Once the line containing "Screen dimensions: 494x504" is located in the records below, repeat it and all lines that follow it exactly, leaving out any picture.

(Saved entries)

◇ ◇ ◇ ◇ ◇ ◇ ◇

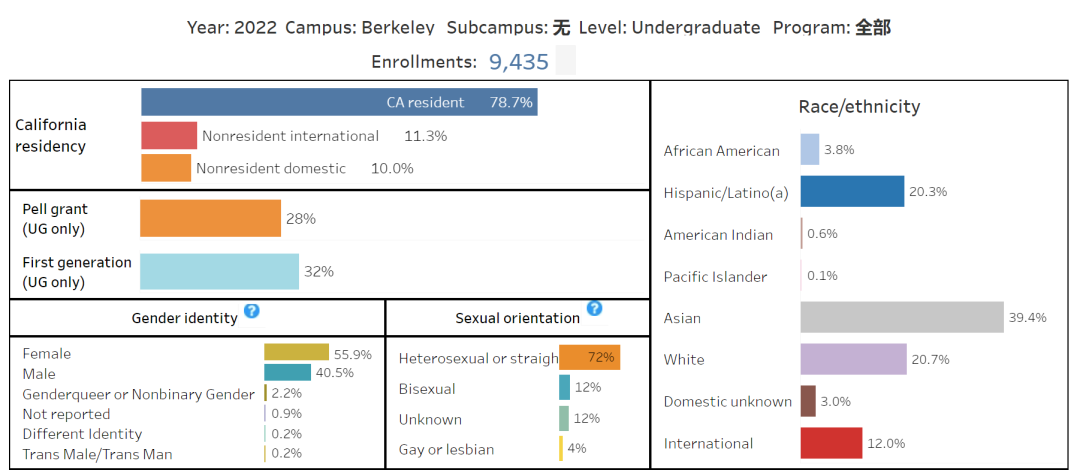This screenshot has height=470, width=1080.
Task: Select the Pell grant orange bar
Action: 210,218
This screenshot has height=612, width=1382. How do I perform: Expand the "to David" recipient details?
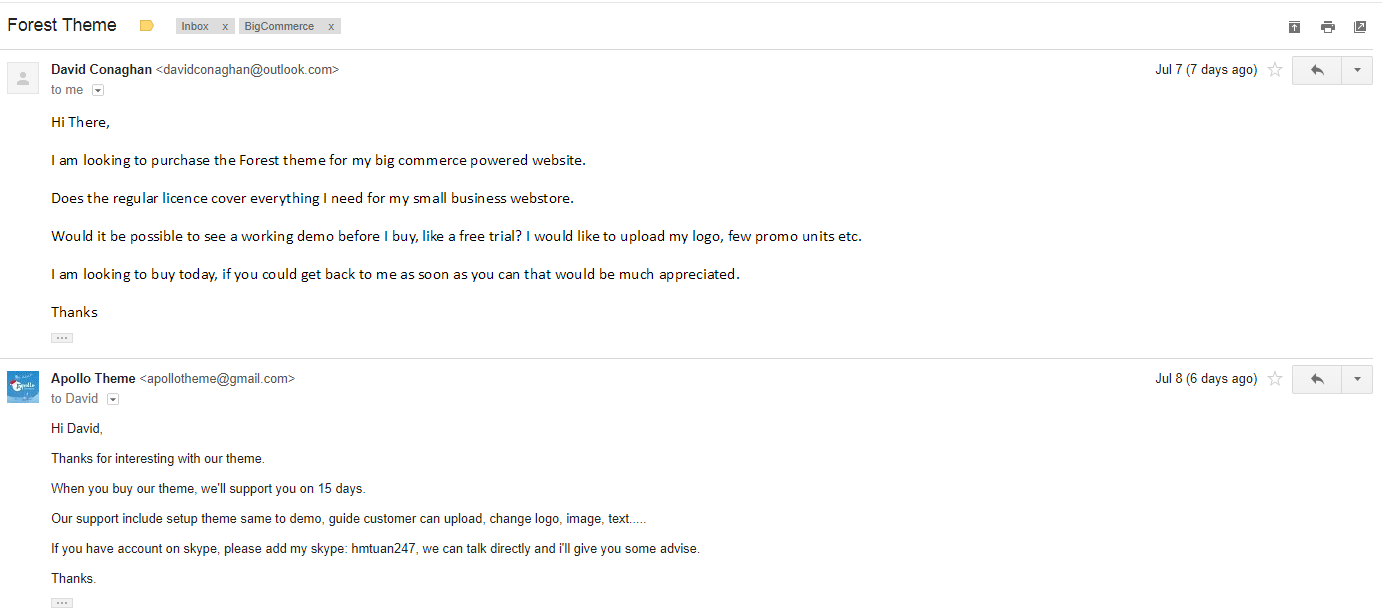coord(113,399)
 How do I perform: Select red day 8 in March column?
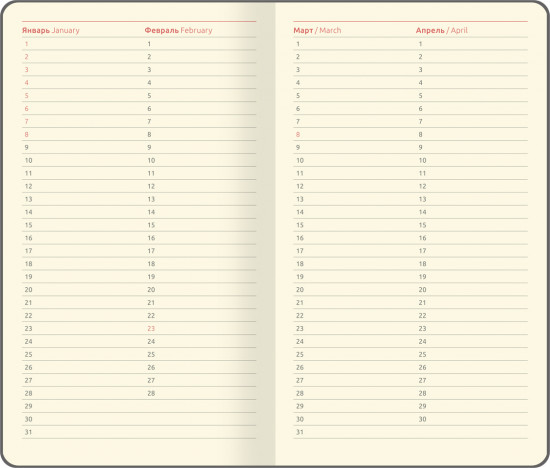(x=298, y=134)
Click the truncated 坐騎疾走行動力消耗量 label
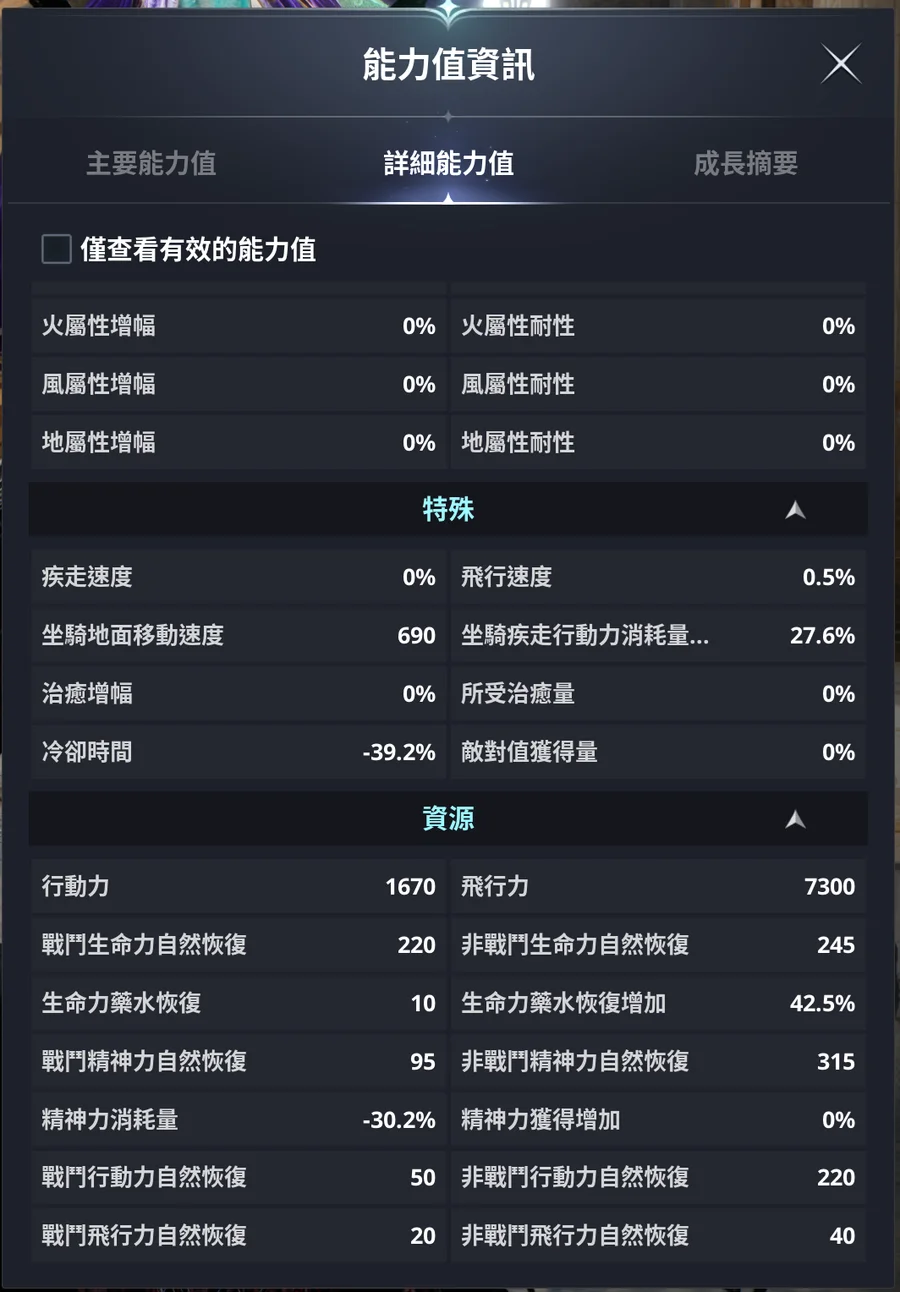Viewport: 900px width, 1292px height. coord(585,636)
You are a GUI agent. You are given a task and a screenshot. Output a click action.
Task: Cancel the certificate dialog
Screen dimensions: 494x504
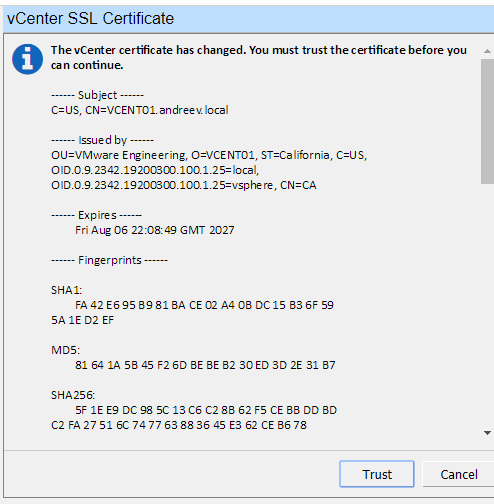[x=459, y=474]
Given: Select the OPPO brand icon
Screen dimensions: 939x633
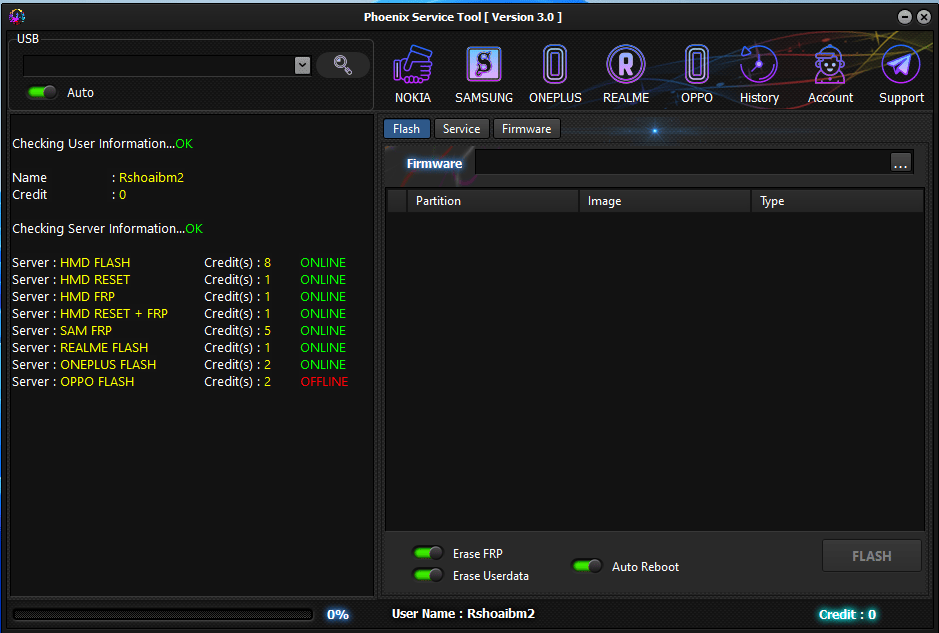Looking at the screenshot, I should click(696, 70).
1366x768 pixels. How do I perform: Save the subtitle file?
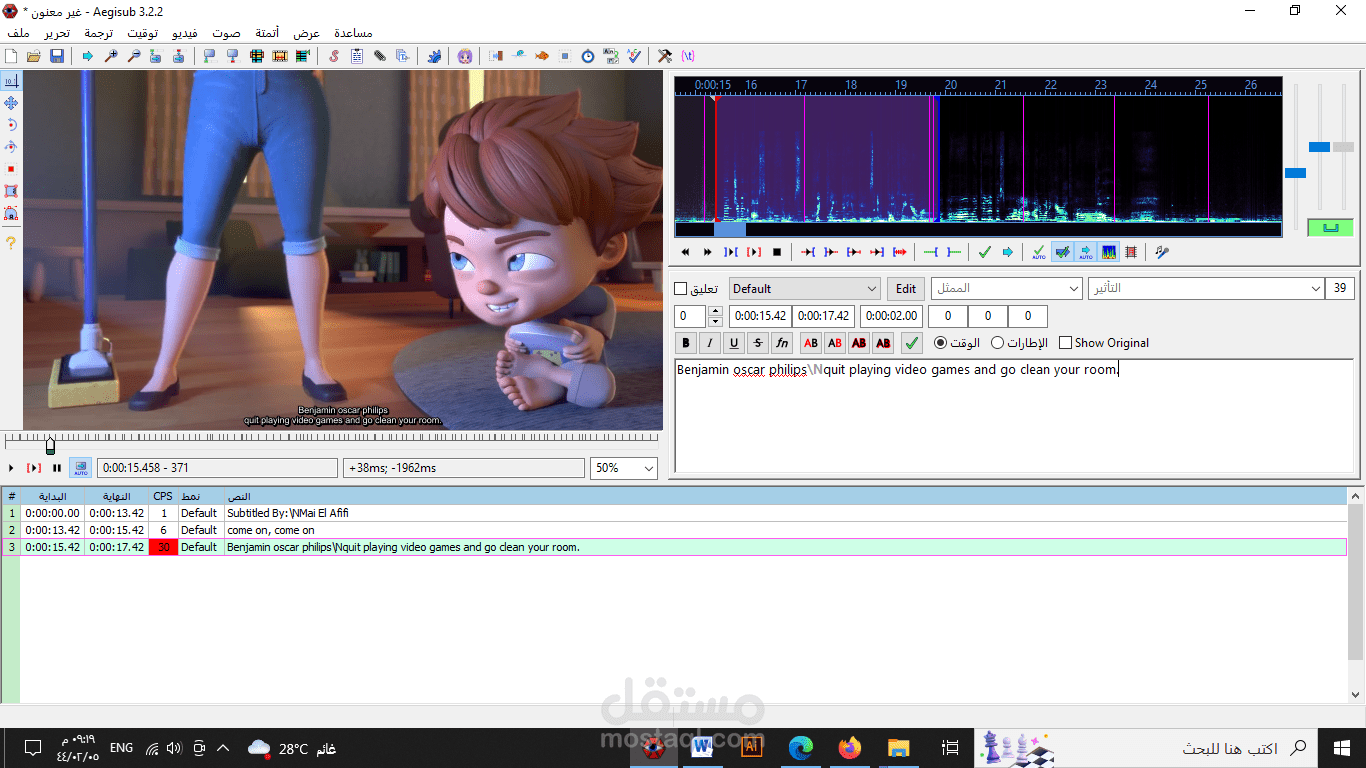(x=57, y=56)
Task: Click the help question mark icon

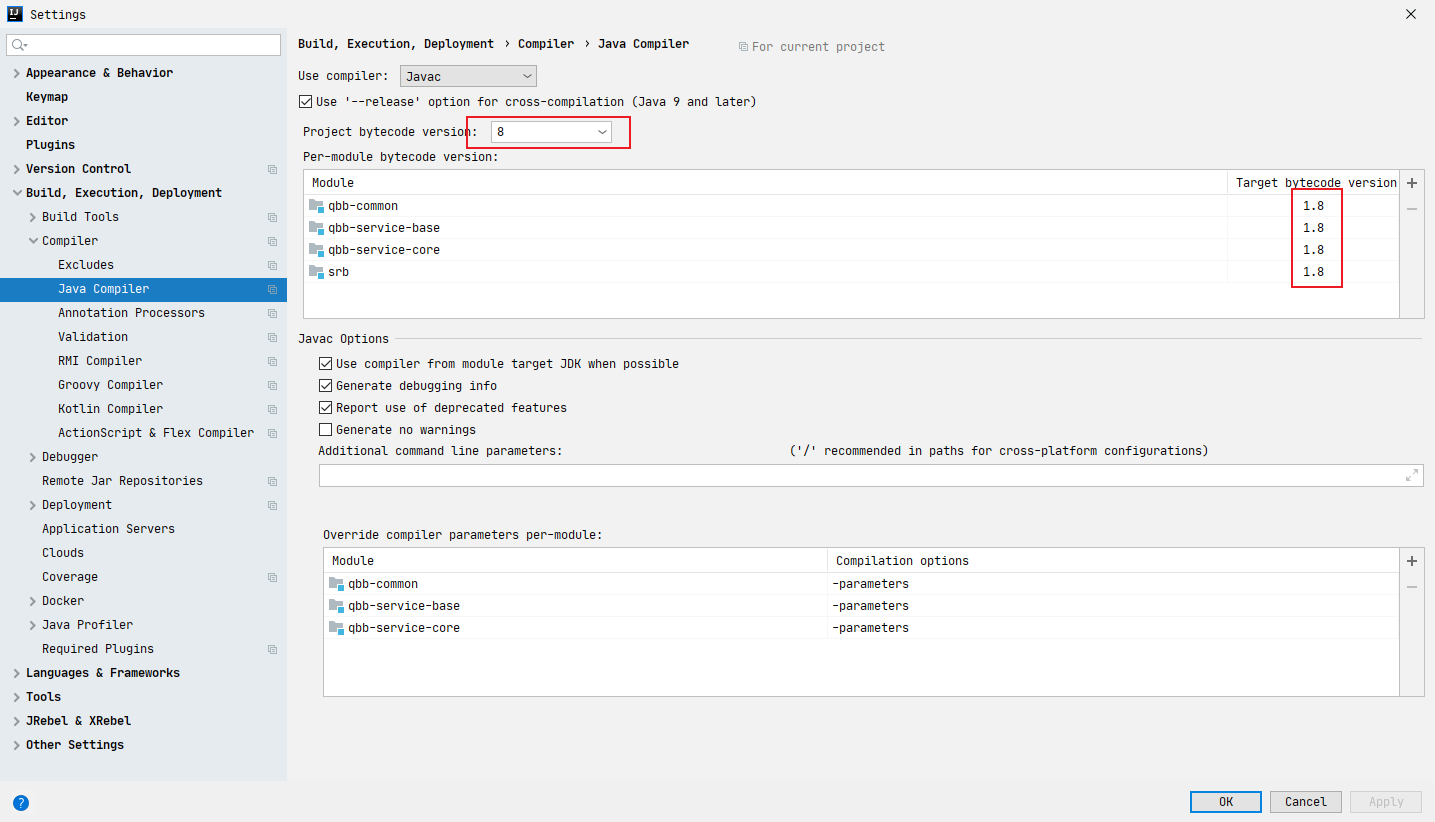Action: [x=21, y=802]
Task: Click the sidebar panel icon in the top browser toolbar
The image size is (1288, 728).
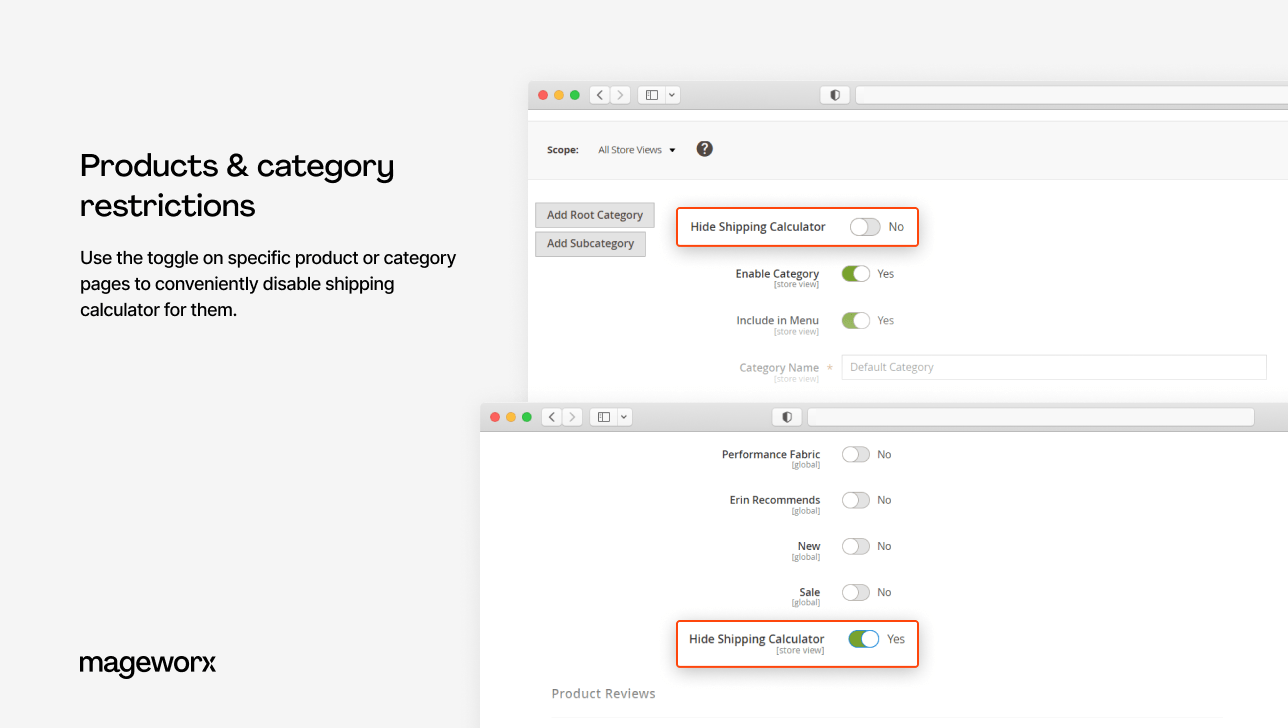Action: pos(651,94)
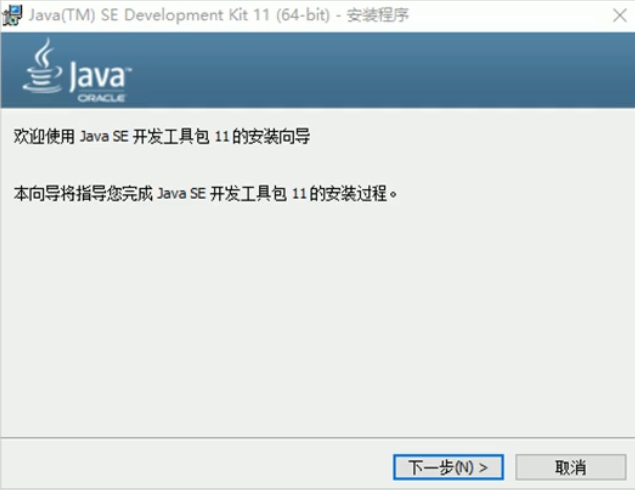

◇ ◇ ◇ ◇ ◇ ◇ ◇

__Result for this task__.
Screen dimensions: 494x504
[x=459, y=474]
Given: Select the OPPO brand icon
Screen dimensions: 939x633
Looking at the screenshot, I should click(696, 70).
1366x768 pixels. How do I perform: Save the subtitle file?
(x=57, y=56)
Task: Click the help question mark icon

Action: [x=21, y=802]
Task: Click the sidebar panel icon in the top browser toolbar
The image size is (1288, 728).
Action: pos(651,94)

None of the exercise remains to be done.